NIGERIA - The passage of the National Fisheries Commission Bill currently under deliberation at the National Assembly is expected to address the fish deficit in the nation, which is causing abnormal importation of fish into the country.

Godfrey Ezeri, professor of Fish Pathology and Health at the College of Environmental Resources Management at the Federal University of Agriculture, Abeokuta (FUNAAB), has disclosed that the passage of the Bill, which was sponsored in 2008, at the Senate by Abubakar Gada, senator representing Sokoto East Senatorial District at that time, would bridge the deficit gap, reports BusinessDay.

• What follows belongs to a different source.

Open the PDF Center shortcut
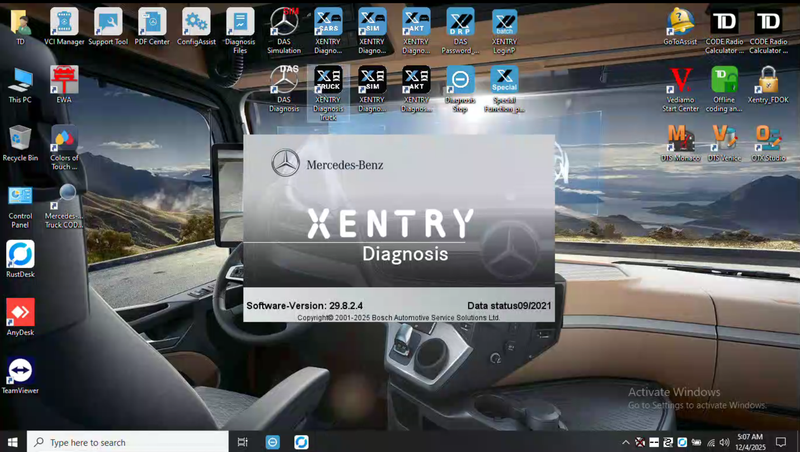coord(152,22)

He says the Bill is expected to increase fish production and create aquaculture-based jobs for many Nigerians.

Delivering a lecture entitled: ‘Fish Diseases: A Major Hindrance to Realisation of Fish for All’ at the FUNNAB 44th inaugural lecture, the professor says the level of fish production in the country was very far below consumption and could be corrected through effective fish health management.

Mr Ezeri, who solicited the inclusion of the Fish Health Management Programme (FHMP) as important component of National Fisheries Commission Bill with a location in the various state’s Agricultural Development Programmes (ADPs), says the involvement of stakeholders such as the fisheries department in the ministries of agriculture, veterinary departments, universities and research institutes is also important to achieve massive and effective production.

While explaining further, he says with FHMP in place, there would be better monitoring of eggs and fish stocks imported into the country, to ensure that they are certified properly for human consumption, adding that the Bill would also ensure formal registration of fish farms, cold rooms and strengthening of networking opportunities among policy management and research outputs in universities, research institutes and extension workers.

He, however, lauds the Federal Government for ensuring that “farmers at the grassroots got about 500 juveniles and five bags of floating feeds each under its Aquaculture Scheme,” but warns against the infiltration of pollutants and use of harmful chemicals to harvest fish, saying the use of such chemicals could jeopardise sustainable and improved fish production method.